Crystallization and structure determination
Crystals of selenomethionine-substituted protein were obtained in hanging-drop geometry using 20% PEG3350, 0.25 M CH3COONH4 and 15% (v/v) glycerol as the reservoir solution. 1.5 µl of reservoir was added to an equal volume of IBARa-N (10 mg/ml) in storage buffer supplemented with 2 mM Tris-(2-carboxyethyl)phosphine (TCEP) and incubated at 20°C. Crystals were backsoaked in mother liquor containing 20% (v/v) ethylene glycol for cryoprotection. Data collection at the synchrotron was carried out at 100 K at the selenium peak wavelength determined by a fluorescence scan. Diffraction data were indexed, integrated and scaled using the XDS-package (Kabsch, 1993). Phases were obtained by autoSHARP (Vonrhein et al., 2007). Density modification was performed using PIRATE and PARROT (Zhang et al., 1997). The high-resolution data allowed automatic model building using buccaneer (Cowtan, 2006). The preliminary model was refined in cyclic rounds of manual model building in COOT (Emsley and Cowtan, 2004) and refinement was performed using PHENIX (Adams et al., 2010). The final model showed no outliers in the Ramachandran plot and reasonable R-factors and geometries. Atomic coordinates and structure factors were deposited in the Protein Data Bank with accession number 4NQI. The data collection and refinement statistics are listed in Table 1. Figures were prepared with PyMOL (DeLano, 2008; http://www.pymol.org).

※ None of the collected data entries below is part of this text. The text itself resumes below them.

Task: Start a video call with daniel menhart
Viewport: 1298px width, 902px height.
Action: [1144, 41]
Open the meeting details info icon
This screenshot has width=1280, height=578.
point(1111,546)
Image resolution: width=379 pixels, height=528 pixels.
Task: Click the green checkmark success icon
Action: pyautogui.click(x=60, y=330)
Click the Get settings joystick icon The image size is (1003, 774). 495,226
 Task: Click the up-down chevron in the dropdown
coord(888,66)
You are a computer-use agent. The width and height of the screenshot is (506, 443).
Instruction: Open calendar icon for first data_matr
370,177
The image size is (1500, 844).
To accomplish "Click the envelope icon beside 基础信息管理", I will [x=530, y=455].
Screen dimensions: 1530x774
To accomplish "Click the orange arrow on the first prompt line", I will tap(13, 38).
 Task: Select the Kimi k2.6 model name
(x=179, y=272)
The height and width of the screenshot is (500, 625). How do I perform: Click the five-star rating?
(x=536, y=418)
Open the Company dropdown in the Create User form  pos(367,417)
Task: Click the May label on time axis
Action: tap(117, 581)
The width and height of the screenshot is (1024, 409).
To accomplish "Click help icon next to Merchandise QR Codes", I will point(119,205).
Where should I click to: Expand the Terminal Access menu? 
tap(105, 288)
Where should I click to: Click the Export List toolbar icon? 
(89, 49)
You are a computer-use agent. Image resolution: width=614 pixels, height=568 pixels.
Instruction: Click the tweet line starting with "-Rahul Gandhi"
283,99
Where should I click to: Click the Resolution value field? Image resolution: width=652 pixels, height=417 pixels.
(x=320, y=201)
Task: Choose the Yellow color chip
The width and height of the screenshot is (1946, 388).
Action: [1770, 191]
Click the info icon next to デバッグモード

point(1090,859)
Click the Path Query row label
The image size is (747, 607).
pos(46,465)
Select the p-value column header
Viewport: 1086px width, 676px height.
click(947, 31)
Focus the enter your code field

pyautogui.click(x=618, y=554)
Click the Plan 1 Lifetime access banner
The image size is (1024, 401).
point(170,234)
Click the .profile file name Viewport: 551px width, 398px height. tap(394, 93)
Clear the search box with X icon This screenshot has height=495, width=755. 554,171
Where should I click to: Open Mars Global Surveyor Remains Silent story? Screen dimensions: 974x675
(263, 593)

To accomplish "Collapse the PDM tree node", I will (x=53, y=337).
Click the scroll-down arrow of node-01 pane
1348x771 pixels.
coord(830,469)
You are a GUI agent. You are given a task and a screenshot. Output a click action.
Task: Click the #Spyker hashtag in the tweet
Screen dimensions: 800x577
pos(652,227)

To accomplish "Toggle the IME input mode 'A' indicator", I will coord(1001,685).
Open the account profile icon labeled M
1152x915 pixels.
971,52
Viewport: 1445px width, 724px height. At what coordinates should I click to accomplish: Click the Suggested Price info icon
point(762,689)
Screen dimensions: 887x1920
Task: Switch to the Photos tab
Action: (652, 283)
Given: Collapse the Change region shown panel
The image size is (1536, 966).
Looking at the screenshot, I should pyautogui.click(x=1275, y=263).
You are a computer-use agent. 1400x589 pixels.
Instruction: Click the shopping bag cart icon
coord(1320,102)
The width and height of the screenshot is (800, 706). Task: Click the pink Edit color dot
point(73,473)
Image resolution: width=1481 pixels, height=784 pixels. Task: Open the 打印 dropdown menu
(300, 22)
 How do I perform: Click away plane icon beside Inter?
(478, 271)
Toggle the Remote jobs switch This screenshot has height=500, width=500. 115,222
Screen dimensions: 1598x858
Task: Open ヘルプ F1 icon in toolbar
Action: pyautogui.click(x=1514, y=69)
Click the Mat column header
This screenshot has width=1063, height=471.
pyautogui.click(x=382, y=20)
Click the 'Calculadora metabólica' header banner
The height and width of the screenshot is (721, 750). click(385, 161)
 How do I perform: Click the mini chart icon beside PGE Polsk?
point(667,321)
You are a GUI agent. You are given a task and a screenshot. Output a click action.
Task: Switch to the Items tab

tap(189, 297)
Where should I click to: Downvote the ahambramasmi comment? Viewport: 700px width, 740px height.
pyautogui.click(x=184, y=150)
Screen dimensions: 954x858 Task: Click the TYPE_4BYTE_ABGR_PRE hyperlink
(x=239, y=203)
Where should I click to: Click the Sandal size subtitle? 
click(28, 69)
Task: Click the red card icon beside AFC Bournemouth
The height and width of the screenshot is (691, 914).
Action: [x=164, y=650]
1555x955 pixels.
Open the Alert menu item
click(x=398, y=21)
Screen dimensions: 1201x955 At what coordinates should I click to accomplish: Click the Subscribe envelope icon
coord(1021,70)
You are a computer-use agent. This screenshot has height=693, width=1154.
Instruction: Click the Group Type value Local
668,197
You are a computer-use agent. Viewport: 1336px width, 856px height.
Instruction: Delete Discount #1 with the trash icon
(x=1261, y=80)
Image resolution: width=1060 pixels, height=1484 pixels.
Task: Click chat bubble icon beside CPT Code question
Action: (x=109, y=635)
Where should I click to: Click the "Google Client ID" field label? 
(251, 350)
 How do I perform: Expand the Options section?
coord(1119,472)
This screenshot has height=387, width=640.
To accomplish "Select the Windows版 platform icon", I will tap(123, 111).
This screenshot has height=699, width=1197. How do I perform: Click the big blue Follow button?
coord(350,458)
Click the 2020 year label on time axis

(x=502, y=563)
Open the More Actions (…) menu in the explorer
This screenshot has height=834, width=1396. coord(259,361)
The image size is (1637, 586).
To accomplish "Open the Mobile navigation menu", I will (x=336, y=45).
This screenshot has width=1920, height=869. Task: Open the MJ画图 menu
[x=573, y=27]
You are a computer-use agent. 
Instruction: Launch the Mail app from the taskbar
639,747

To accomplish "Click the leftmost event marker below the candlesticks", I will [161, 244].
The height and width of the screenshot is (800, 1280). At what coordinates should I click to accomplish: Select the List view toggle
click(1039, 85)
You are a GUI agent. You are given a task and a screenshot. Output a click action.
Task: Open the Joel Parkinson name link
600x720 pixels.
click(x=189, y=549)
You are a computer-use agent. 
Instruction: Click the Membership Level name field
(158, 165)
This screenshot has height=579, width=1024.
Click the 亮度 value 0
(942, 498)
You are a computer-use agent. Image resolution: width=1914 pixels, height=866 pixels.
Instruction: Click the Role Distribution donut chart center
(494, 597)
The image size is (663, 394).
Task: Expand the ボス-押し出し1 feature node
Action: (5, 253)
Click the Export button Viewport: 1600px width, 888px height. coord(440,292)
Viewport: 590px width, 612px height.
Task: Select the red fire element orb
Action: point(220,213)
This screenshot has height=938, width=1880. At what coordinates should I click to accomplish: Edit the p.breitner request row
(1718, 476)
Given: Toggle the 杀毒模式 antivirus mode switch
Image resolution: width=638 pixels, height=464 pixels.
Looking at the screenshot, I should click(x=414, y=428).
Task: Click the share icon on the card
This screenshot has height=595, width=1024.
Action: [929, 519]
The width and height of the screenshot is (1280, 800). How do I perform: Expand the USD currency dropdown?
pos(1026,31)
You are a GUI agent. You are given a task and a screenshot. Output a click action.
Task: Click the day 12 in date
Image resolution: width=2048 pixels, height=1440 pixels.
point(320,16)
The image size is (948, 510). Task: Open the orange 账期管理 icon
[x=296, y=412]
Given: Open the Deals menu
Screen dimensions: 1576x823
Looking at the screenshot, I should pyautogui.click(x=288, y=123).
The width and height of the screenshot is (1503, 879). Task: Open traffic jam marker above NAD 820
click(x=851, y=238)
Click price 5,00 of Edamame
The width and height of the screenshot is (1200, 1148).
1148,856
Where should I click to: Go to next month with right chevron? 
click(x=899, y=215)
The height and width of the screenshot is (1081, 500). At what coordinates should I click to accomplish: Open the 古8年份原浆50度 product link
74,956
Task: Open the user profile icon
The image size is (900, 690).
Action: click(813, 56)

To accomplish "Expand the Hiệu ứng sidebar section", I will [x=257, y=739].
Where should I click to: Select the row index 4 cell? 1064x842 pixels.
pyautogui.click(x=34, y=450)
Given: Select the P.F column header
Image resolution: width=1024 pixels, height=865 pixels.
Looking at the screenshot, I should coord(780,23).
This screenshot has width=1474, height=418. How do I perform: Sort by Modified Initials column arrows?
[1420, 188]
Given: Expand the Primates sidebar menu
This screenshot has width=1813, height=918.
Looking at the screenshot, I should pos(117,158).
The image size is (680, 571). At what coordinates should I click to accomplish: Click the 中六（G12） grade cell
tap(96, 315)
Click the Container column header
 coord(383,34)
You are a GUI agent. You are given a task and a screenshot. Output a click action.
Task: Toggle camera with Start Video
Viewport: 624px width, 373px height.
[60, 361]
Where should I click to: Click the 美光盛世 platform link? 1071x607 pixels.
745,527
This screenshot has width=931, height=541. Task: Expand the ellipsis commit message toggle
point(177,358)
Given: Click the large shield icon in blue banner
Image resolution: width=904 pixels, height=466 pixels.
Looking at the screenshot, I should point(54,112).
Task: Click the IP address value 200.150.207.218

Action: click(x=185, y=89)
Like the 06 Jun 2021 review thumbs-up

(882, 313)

Small-angle X-ray scattering
Small-angle X-ray scattering data were collected at EMBL/DESY P12 and X33 (Hamburg, Germany) and ESRF ID14-3 (Grenoble, France). Protein samples were measured at different protein concentrations between 1 and 9 mg/ml. The scattering data of the running buffer from size exclusion chromatography were used for buffer correction. The scattering data were analyzed using the ATSAS package (Petoukhov et al., 2007) as described (Putnam et al., 2007). No particle interaction or aggregation could be detected in the observed concentration range (c.f. supplementary material Fig. S7). The radius of gyration (Rg) and the extrapolated scattering intensity at zero angle for molecular mass determination (Io) were obtained from Guinier-plot analysis [log(I(s) versus s2] with sRg <1.3 (Putnam et al., 2007). Calculation of the theoretical scattering curve from the IBARa-N crystal structure was performed using CRYSOL (Svergun et al., 1995) (ZITAT). Sets of 16 independent ab initio models were each calculated using GASBOR (Svergun et al., 2001</citref>) and DAMMIF (Franke and Svergun, 2009), and were filtered and averaged using DAMAVER (Volkov and Svergun, 2003). Figures were prepared using SITUS (Wriggers and Chacón, 2001) and UCSF Chimera (Pettersen et al., 2004).
Acknowledgements
We thank the staff of X06SA at the Swiss Light Source (Villigen), ESRF ID14-3 (Grenoble) and DESY/EMBL X33/P12 (Hamburg) for help and support during data collection, and M. Winterhoff and J. Greipel (MHH, Hannover) for stimulating discussions and help during image processing. We further thank A. Müller-Taubenberger (LMU, Munich) for plasmid pDGFP–Dajumin, M. Titus (University of Minnesota, MN) for pTX-GFP–Ddmyosin-VII plasmid and R. Gräf (University of Potsdam, Potsdam) for plasmid pB15GFPXSac1A. We also thank the Dicty Stock Center for csA-Rho50 expression construct pFL674 and its depositor F. Letourneur (University of Lyon, Lyon). We are grateful to G. Gerisch (MPI, Martinsried) for providing anti-csA antibody.
Author Contribution
J.L., G.W., H.X., B.J., P.W., A.J. and J.F. performed experiments. J.L., G.W., P.L. and J.F. designed experiments and wrote the manuscript.
Funding
This work was supported by grants from the Deutsche Forschungsgemeinschaft [grant numbers 330/5-1 to J.F., GRK1721, 3717/2-1 to G.W.]; and from the Academy of Finland [grant number 137946 to P.L.].
References
Competing interests
The authors declare no competing interests.